Even more tendentious, however, is the fact that he takes Russ Feingold’s claim that “This bill appears to be legislation that the president wanted in the first place” at face value. As I think Glenn would recognize in most other contexts, bare assertions made by obviously self-interested parties don’t constitute reliable evidence. As Armando — who is much close to Greenwald’s position on Obama’s power here than mine — points out, given that Feingold has made his opposition to using reconciliation to pass a better health care bill clear, he’s not in a very good position to criticize anyone else’s strategic choices.
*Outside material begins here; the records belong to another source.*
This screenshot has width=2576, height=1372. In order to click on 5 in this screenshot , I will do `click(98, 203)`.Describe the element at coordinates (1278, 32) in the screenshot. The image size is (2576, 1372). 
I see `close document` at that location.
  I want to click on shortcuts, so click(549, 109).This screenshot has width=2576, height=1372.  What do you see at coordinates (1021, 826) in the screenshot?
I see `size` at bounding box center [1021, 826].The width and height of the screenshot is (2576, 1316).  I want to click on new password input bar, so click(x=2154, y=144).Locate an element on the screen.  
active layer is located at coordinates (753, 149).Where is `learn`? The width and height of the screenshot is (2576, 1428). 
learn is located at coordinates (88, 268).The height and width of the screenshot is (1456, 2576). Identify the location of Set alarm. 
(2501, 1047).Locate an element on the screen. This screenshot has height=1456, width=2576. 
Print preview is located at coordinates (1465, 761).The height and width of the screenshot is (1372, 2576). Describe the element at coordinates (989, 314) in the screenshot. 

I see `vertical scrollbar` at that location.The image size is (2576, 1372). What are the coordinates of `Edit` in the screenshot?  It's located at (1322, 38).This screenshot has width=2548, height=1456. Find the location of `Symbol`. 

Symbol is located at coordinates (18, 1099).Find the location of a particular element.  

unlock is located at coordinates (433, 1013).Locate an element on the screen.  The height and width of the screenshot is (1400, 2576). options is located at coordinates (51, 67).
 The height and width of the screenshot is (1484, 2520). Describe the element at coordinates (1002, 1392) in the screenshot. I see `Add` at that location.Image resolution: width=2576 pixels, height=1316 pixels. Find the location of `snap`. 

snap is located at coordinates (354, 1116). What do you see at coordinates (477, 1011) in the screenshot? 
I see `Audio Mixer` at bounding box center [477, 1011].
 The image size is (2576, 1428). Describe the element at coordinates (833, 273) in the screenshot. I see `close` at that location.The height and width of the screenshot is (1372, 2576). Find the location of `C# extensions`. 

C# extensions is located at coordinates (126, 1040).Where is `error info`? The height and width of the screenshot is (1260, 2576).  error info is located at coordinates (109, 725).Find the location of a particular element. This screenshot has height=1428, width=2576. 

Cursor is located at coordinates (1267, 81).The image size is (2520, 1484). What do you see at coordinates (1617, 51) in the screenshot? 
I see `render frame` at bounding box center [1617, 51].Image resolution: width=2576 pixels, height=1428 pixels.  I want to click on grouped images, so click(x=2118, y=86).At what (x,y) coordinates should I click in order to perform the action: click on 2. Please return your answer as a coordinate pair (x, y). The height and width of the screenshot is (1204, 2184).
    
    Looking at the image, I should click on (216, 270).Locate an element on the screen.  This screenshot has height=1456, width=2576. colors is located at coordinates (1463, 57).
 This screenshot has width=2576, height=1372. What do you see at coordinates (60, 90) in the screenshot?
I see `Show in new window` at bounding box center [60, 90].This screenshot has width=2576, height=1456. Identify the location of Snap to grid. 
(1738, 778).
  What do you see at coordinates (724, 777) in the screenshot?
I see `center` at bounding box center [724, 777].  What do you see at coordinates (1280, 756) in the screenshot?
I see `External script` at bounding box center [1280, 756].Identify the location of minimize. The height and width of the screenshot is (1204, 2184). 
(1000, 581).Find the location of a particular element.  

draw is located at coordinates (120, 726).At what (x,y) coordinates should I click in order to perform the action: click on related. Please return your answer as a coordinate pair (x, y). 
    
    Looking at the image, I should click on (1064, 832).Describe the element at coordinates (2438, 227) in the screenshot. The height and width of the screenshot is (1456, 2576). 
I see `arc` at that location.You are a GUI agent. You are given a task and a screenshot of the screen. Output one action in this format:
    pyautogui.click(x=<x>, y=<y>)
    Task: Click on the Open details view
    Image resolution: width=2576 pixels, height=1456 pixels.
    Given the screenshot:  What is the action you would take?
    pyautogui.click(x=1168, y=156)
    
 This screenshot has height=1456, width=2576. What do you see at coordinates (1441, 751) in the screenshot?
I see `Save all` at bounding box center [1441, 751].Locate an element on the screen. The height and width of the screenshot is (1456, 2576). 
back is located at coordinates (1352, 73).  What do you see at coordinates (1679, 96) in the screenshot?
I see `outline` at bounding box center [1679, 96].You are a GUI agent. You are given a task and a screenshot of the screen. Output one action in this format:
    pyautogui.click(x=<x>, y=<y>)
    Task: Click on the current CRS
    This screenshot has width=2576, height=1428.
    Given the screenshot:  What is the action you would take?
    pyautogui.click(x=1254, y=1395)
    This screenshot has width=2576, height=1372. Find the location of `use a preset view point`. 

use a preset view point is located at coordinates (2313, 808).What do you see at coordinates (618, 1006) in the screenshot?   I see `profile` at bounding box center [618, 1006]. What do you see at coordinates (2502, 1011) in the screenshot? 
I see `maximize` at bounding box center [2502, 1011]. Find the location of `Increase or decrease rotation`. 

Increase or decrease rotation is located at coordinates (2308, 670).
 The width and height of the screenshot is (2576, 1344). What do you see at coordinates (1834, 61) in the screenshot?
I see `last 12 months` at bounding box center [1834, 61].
The supermajority requirements in the Senate are the single biggest obstacle to getting a good bill passed, and the fact that even some progressive Senators aren’t willing to challenge them has crucially undermined the final bill, in a much more concrete way than Obama’s excessive moderation and strategic mistakes. (I’d be much more receptive to claims that Obama not being sufficiently cutthroat is the key factor if the marginal votes he needed were in the center of the Senate rather than the tenth seat to the right.)
It’s hard to know how to apportion responsibility exactly — separation-of-powers systems tend to nullify accountability, and we can’t trust the accounts of either senators or the White House about what’s going on. But I certainly haven’t heard a plausible account of how even a more liberal White House could magically get 60 votes for a bill with a robust public option in the Senate.
…Let’s not forget Baucus and the Gang of 6, either.